Spruch:
Der angefochtene Bescheid wird wegen Rechtswidrigkeit seines Inhaltes aufgehoben.
Der Bund hat der Beschwerdeführerin Aufwendungen in der Höhe von S 8.060,-- binnen zwei Wochen bei sonstiger Exekution zu ersetzen.
Begründung
Satzungsgemäßer Zweck der beschwerdeführenden Genossenschaft ist die Herstellung und Erhaltung einer Trink- und Nutzwasserversorgungsanlage in X. Ihre Bildung wurde gemäß § 74 Abs. 1 lit. a WRG 1959 mit Bescheid der Bezirkshauptmannschaft Bruck an der Mur (BH) vom 20. Februar anerkannt, gleichzeitig wurden auch ihre Satzungen genehmigt.

+--

- [ARBEITSANWEISUNG A]:
Beantworten Sie anhand des vorliegenden Textes die folgenden Fragen:
(i) Welchen Betrag an Aufwendungen hat der Bund der Beschwerdeführerin zu ersetzen?
(ii) Was ist der satzungsgemäße Zweck der beschwerdeführenden Genossenschaft?
(iii) Welche Behörde hat die Bildung der Genossenschaft anerkannt?
- [ARBEITSANWEISUNG B]: Übertragen Sie aus dem vorliegenden Text wortgetreu die Stelle, die mit „Der Bund hat“ beginnt und mit „ihre Satzungen genehmigt.“ endet.
- [ARBEITSANWEISUNG C]: Führen Sie sämtliche Zahlen auf, die im vorliegenden Text in Ziffern geschrieben sind.
Stützen Sie sich ausschließlich auf den vorliegenden Text.

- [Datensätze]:
+--

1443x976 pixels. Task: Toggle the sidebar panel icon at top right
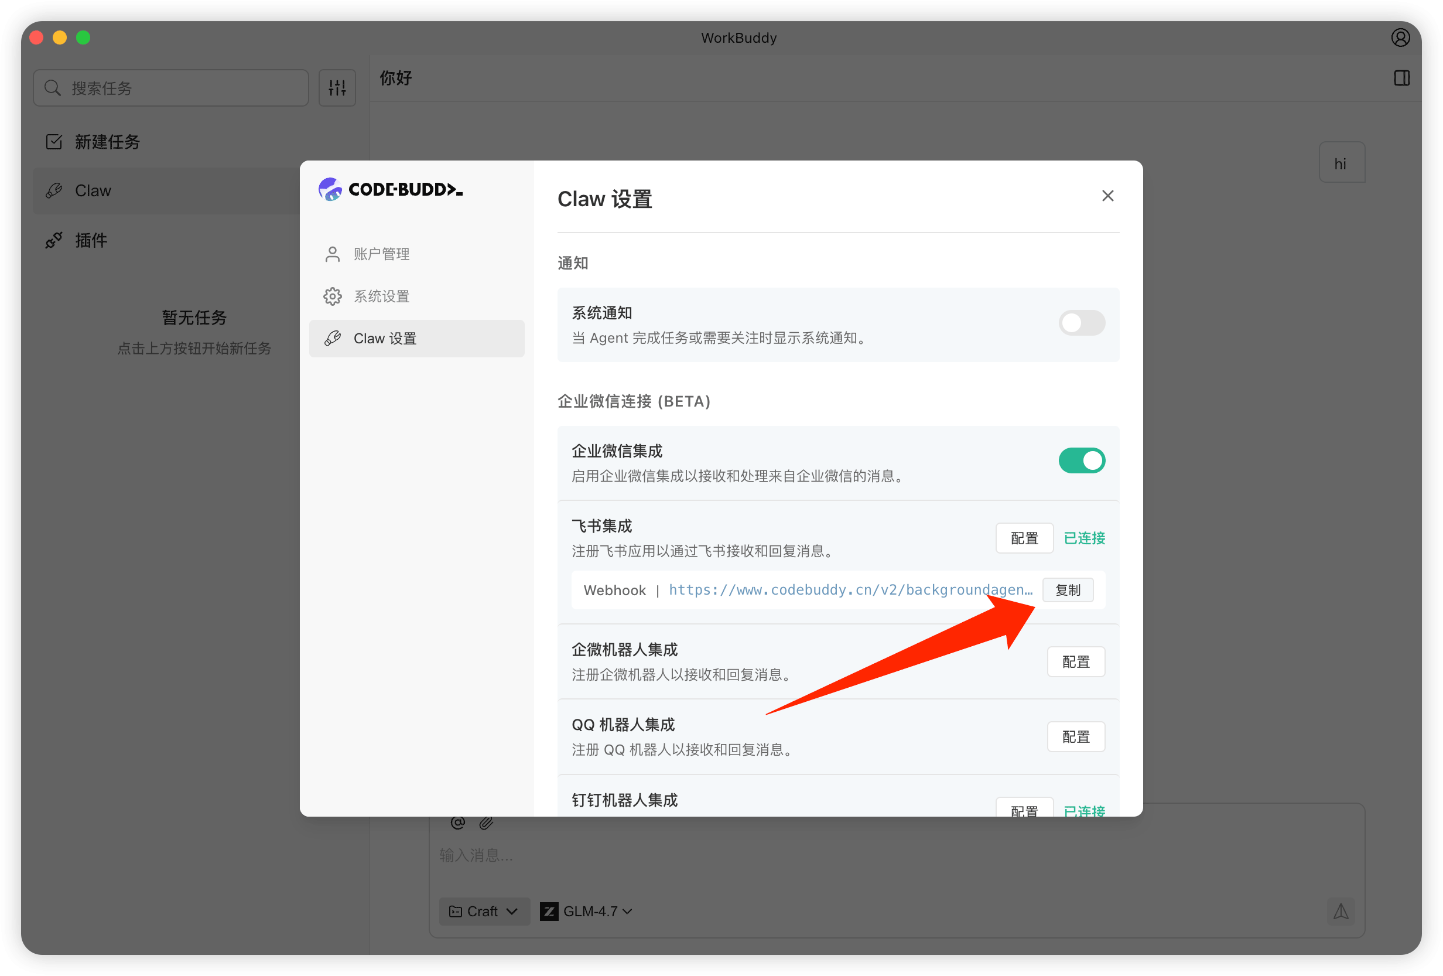pyautogui.click(x=1401, y=78)
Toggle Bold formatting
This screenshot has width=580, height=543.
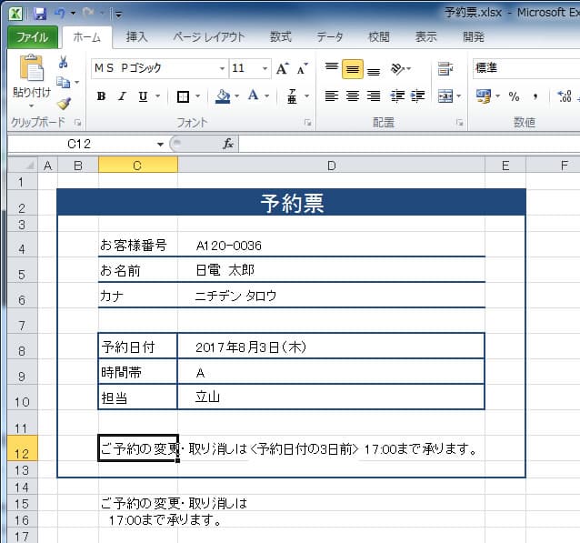pyautogui.click(x=101, y=96)
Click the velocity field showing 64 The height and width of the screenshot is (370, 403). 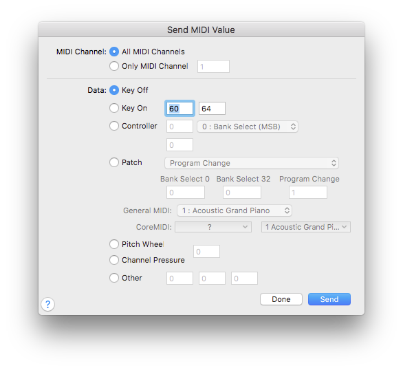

+--

- [LÖSUNG A]:
(i) S 8.060,--
(ii) Die Herstellung und Erhaltung einer Trink- und Nutzwasserversorgungsanlage in X
(iii) Die Bezirkshauptmannschaft Bruck an der Mur (BH)

- [LÖSUNG B]:
Der Bund hat der Beschwerdeführerin Aufwendungen in der Höhe von S 8.060,-- binnen zwei Wochen bei sonstiger Exekution zu ersetzen.
Begründung
Satzungsgemäßer Zweck der beschwerdeführenden Genossenschaft ist die Herstellung und Erhaltung einer Trink- und Nutzwasserversorgungsanlage in X. Ihre Bildung wurde gemäß § 74 Abs. 1 lit. a WRG 1959 mit Bescheid der Bezirkshauptmannschaft Bruck an der Mur (BH) vom 20. Februar anerkannt, gleichzeitig wurden auch ihre Satzungen genehmigt.

- [LÖSUNG C]:
8.060
74
1
1959
20